Thighs: Squats, dead-lifts with staright legs

Arms: Standing curls with dumbells, benchpress with narrow grip, french press

About sets and reps

Generally speaking, most people would benefit the most from 6-10 sets per muscle group per week. These sets kan be done all in one day or they could be spread out throughout the week. These sets should be scattered across a selection of different exercises for each muscle group to ensure that no muscles in a particular muscle group is overlooked.

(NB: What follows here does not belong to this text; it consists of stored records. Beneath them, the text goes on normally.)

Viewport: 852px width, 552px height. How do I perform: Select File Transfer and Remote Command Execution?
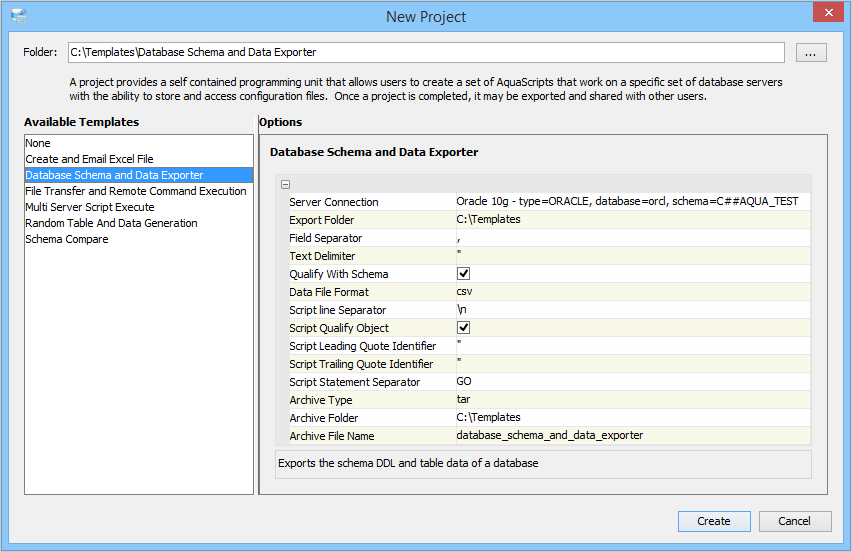tap(136, 191)
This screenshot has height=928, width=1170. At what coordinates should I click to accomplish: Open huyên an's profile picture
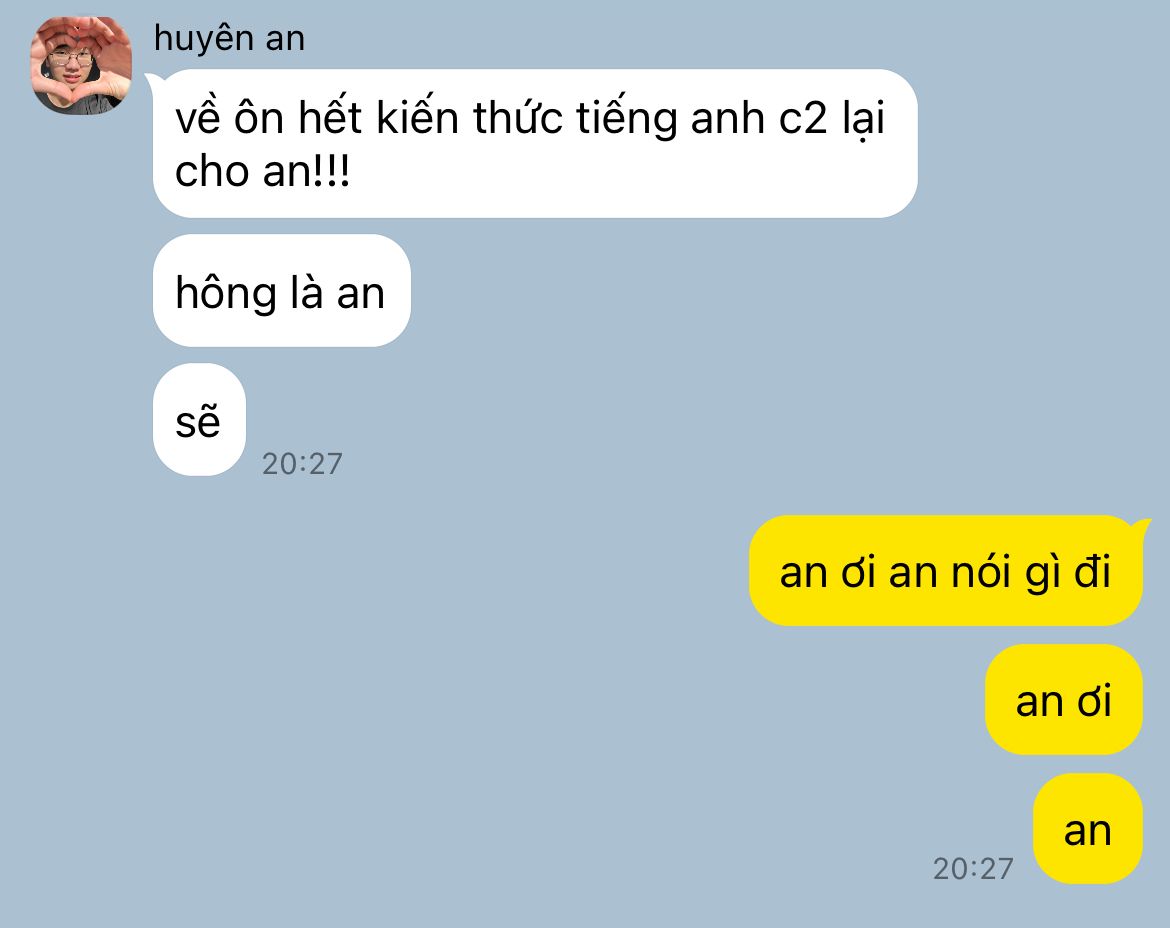tap(81, 65)
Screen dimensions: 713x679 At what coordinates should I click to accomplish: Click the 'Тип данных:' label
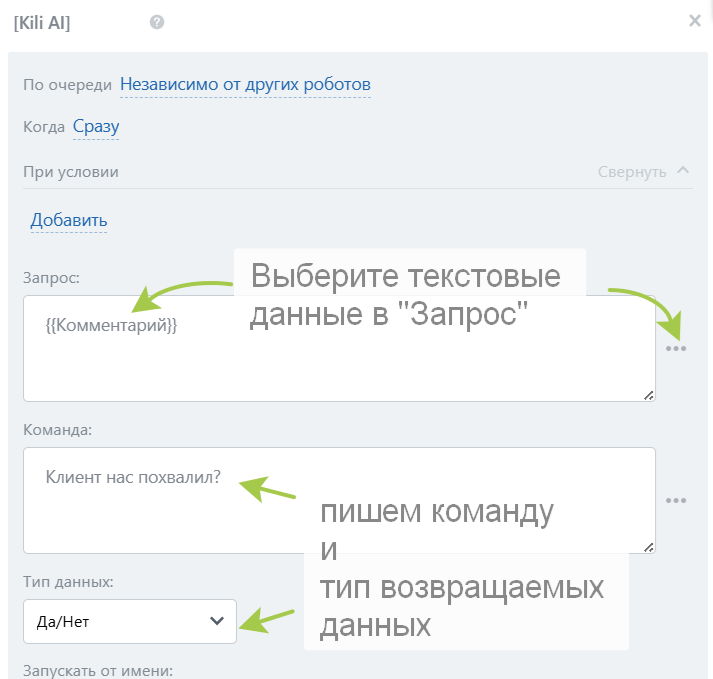(69, 581)
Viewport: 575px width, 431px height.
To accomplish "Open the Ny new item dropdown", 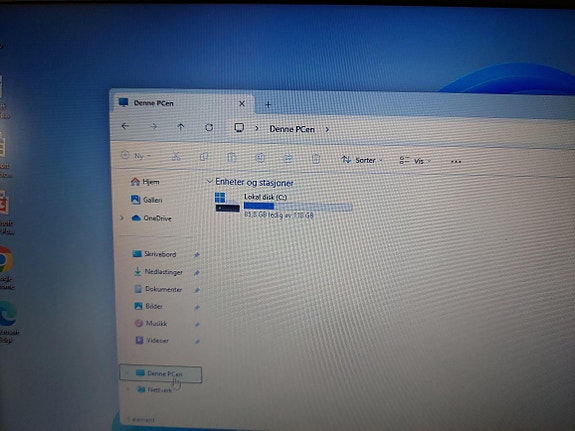I will pos(136,156).
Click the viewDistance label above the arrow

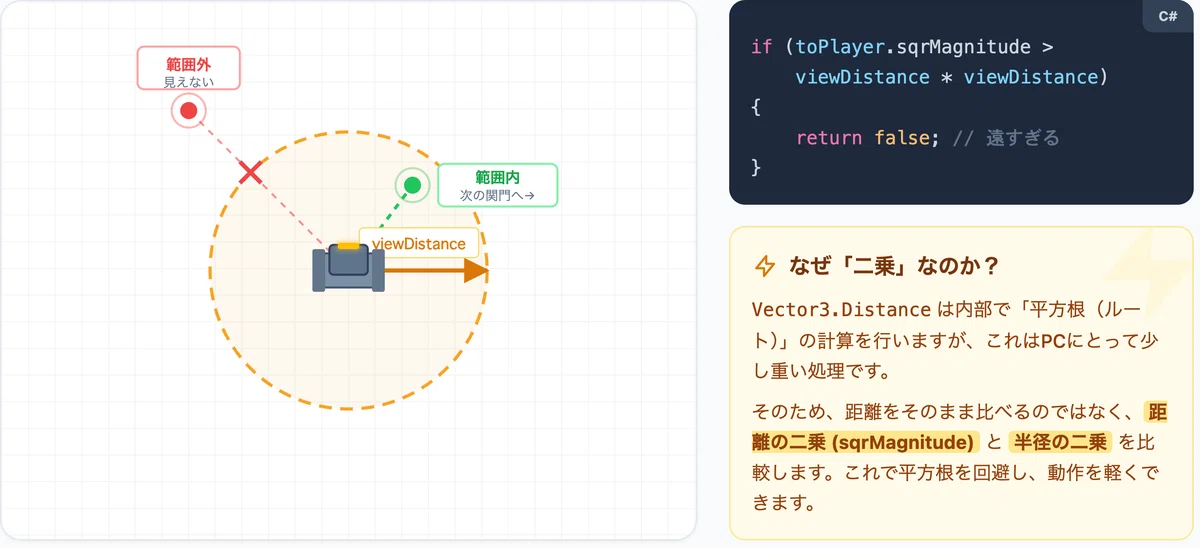point(419,244)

Large muscle groups like chest, thighs needs a few more sets than smaller muscle groups like. The number of reps should be kept within 6-12 unless your goal is to train endurance or max strength. However, with some exercises it is better to go a little easier on the load and include a few more reps instead, this is true for overhead shoulder exercises in particualr, because the shoulder joint is very vulnerable to injury due to its anantomical structure. Dead-lifts is another one of these exercises, the reason for this is simple, the fewer reps, the heavier load and with a heavier load you are more prone to apply bad technique that might hurt your back.

About warming up

Before a strength training session you should spend about 10-15 minutes to raise your body temperature. This may be achieved by exercises such as cycling, running and rowing among others. The warm up phase will help prevent injuries and will increase performance. A specific warm up for each muscle group is also a good idea, this is even more important to prevent injuries. A decent warm up makes the tissues more elastic and therefore less prone to injury. The warm up serves to prepare the tissues for the heavier load applied. It's important to remember that the warm up should not fatigue the muscles.